Fazendo com que a  perturbadora invasão da privacidade de Bella vá, num crescendo, se transmutando em contato identitário de recíproca paixão intelectual. Longe de qualquer prevalência sexual, entre o processo criador de uma romancista cujo último livro, de anos atrás, Christopher acabou de ler, despertando ainda mais o sonho de se tornar, como ela, um escritor.

Onde a evocativa paisagem cenográfica (Nello Marrese) é traduzida na visão frontal de espectros de árvores cobertas pelo branco da neve, tendo à sua frente a sala de estudos da professora, no entremeio de uma estante sugestionando livros raros, enquanto os atores usam uma cotidiana indumentária invernal (Marieta Spada).

E na qual sutis e delicados efeitos luminares (Daniela Sanchez) irradiam uma ambiência climática que confunde ficção e realidade, teatro e literatura, alegria e tristeza, vida e morte.
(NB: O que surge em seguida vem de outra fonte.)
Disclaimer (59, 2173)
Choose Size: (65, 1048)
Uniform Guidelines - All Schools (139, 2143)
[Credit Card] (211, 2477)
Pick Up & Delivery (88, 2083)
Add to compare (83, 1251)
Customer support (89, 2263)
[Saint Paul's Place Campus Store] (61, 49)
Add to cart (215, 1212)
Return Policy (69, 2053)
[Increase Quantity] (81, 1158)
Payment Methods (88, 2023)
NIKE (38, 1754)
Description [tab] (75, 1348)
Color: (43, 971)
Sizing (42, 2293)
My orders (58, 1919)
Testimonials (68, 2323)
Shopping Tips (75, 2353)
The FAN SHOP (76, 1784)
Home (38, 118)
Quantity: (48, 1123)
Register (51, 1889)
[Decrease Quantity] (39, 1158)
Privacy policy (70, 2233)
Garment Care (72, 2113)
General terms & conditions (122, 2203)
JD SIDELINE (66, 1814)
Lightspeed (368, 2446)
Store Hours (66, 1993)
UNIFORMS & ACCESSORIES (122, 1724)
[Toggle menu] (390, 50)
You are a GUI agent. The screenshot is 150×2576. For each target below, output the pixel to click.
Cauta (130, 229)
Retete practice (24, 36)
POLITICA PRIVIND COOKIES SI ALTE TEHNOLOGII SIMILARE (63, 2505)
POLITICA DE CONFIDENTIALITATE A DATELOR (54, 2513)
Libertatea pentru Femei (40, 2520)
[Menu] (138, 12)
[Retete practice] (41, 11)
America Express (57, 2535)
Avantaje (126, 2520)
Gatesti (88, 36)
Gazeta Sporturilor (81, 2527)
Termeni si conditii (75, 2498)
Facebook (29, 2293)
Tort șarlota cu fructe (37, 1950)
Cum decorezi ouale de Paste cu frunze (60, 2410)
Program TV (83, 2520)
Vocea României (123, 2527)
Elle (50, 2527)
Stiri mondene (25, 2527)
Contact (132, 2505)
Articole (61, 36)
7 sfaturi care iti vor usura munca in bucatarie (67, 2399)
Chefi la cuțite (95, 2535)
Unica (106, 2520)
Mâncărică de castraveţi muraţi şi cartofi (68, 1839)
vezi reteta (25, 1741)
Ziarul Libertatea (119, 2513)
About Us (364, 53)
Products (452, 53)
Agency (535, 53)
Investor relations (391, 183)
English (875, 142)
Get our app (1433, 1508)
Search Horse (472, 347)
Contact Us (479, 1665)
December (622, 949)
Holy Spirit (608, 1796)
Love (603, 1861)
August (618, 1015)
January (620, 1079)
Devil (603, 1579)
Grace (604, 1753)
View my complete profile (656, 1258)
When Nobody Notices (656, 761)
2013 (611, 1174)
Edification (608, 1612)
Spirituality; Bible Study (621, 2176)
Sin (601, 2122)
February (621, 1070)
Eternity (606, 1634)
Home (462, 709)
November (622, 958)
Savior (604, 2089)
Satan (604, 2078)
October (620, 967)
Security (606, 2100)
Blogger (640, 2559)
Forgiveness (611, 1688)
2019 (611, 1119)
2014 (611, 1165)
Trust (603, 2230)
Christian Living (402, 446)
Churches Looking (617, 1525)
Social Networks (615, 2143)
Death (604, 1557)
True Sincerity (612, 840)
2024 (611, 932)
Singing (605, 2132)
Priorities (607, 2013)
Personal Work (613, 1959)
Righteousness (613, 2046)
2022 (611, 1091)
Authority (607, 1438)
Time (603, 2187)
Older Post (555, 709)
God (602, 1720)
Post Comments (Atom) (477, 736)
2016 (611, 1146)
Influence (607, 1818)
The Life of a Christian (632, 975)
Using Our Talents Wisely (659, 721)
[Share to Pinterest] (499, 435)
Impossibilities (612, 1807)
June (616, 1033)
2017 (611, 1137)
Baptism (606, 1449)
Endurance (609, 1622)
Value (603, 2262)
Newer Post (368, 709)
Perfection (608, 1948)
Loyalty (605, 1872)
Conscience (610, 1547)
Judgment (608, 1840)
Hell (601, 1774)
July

Especularmente refletidos na performance sempre envolvente dos dois intérpretes, comandados pela luminosa direção concepcional de João Fonseca.

Sabendo como equilibrar em sua proposta uma magia dialogal entre duas paralelas manifestações estéticas, fluindo do imaginário das páginas ficcionais aos seus desdobramentos presenciais na corporeidade e na vocalização dos dois convictos atores no preenchimento da caixa cênica.  

Gláucia Rodrigues se impondo no intrigante papel de uma mestra de literatura da sala de aula às inventivas páginas de um romance seu, sendo cativante em sua forma de expressar o orgulho de tudo que alcançou em sua dúplice trajetória, sentindo-se solitária em seus cinquenta anos, mas nunca deixando de ser compassiva com as oscilações comportamentais do personagem jovial de André Celant, o aluno e pretenso escritor.

Este por sua vez, diferencial na sua não dependência às plataformas digitais, vai transmutando seu isolamento discricionário e a teimosia próxima de um nerd mal saído da adolescência, impressionando pela sua representação verbal e gestual, ora do visionário talento de um ator, ora próximo a um ambíguo contador de histórias.

Os dois atores num simbiótico jogo teatral acabando por embaralhar a compreensão do público, em variados níveis mentais direcionando-o a uma indecifrável conclusão comum ou às múltiplas verdades de cada espectador quanto às expectativas de um previsível ou de um inesperado epílogo.

Ecoando, afinal, a precisa reflexão de Roland Barthes, no livro “A Morte do Autor”, podendo esta ser direcionada tanto à literatura como ao teatro : “Será sempre impossível sabê-lo, pela boa razão de que toda a escrita é ela própria essa voz especial composta por várias vozes indiscerníveis”...


                                                       Wagner Corrêa de Araújo   

                                                

O Som Que Vem de Dentro está em cartaz no Teatro Gláucio Gil/Copacabana, de sábado a segunda-feira, às 20hs, até 02 de Junho.